The top panel shows the plot of the rescaled amplitude (y-axis) against time (x-axis) for the different contributions to the ringdown of the black hole. Notably, the amplitude of the quadratic contribution (green dashed line) to the ringdown is more dominant than the higher overtone contribution (yellow dashed line). The bottom panel shows the plot of the rescaled difference between the gravitational wave from numerical relativity simulation of the ringdown and a specific model of the ringdown (y-axis) plotted against time (x-axis). The model with the quadratic contribution (blue dashed line) has a smaller difference than the model without the quadratic contribution (red solid line) and hence fits the numerical prediction better. The filled magenta curve represents the numerical error, which is shown for robustness.

For upcoming gravitational wave observations, the authors’ work shows the importance of including nonlinear effects from perturbation theory. The authors’ work has shown that (1) including nonlinear modes more accurately describes the ringdown and (2) the nonlinear modes can be more dominant than higher overtones of the linear modes of the ringdown. For any perturbation theory to be valid, one would expect that nonlinear effects are subdominant. However, given that the authors’ results show that nonlinear modes can be more dominant than higher overtones of the linear modes, there are open questions of whether we can even use the machinery of any perturbation theory. 
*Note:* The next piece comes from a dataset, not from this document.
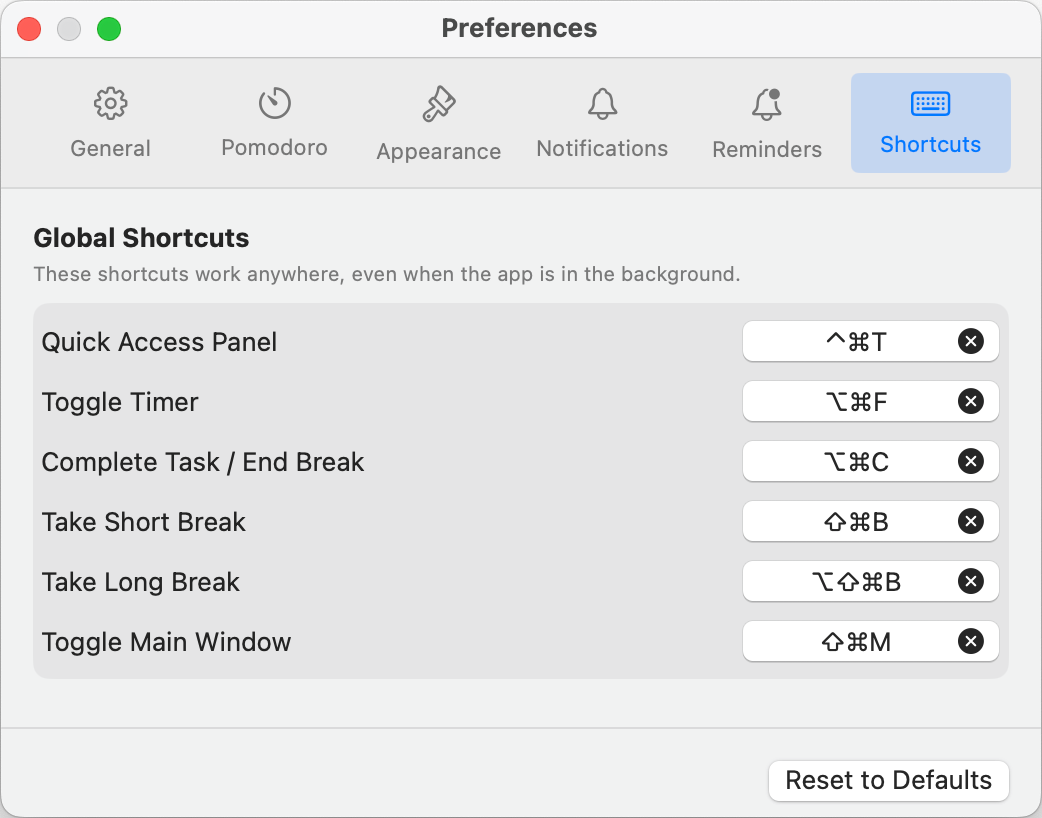Clear the Quick Access Panel shortcut
The width and height of the screenshot is (1042, 818).
[970, 342]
The important takeaway from this paper is that we (as a community) have just scratched the surface of investigating nonlinear effects of the black hole ringdown and that several more studies will follow that will provide more insight into such nonlinear effects. Improving the accuracy of black hole ringdown models is critical to our understanding of gravity in the strong field regime. Accurate models impact our ability to measure parameters from the gravitational wave data of merging black holes. Precision measurements of the properties of the remnant black hole, from the gravitational wave, allow for several strong field tests of general relativity and such tests are critical to determining potential deviations from Einstein’s theory. Future gravitational wave detectors can be precise enough to necessitate more accurate models and this paper has shown that our models need to be improved!